College softball: New softball coach for Catawba
New softball coach at Catawba
By Mike London
SALISBURY — New Catawba head softball coach Amanda Harris-Morgan arrived in Salisbury on Saturday after completing the 17-hour trip from Frisco, Texas, with her husband, Mike, 2-year-old son, Parker, and dog, Little Tex.
It’s an important hire for Catawba’s athletic program because Catawba hasn’t had a “new head softball coach” since 1983. Nan Whitley, the former softball coach, served from 1983-2018, so she was on the job when Catawba competed in its first fast-pitch game in 1990. It was on Whitley’s watch that Catawba made its first Division II regional appearance in 2012 and claimed its first South Atlantic Conference championship in 2015. Whitley was there for the tough times in 2017 (11-40) that inevitably followed the graduation of all-everything pitcher Carley Tysinger. And she was still there when Catawba made strides back to the middle of the pack (20-26) in 2018.
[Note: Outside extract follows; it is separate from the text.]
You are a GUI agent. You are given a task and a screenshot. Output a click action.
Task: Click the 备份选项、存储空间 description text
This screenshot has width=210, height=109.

All told, Whitley coached 626 softball wins. The Catawba Indians play their softball games on Whitley Field for a reason.
Harris-Morgan is aware of all the history, Whitley’s legacy, and the trust that Catawba’s administration has placed in her. Since she was announced as head coach on July 10, she’s been in contact with Whitley by text or by email virtually every day.
“Nan didn’t have to embrace me, didn’t have to reach out to me, but the first congratulatory email I got was from her, and that was very cool,” Harris-Morgan said. “Nan said she doesn’t ever want to get in the way, but she’s there if I ever need anything or the program needs anything. It’s an honor to follow someone like her and I want to make her proud of the program that her family built. They didn’t just build it with time and money, they built it with blood, sweat and tears. Nan is very highly regarded in the coaching community and Catawba is highly regarded.”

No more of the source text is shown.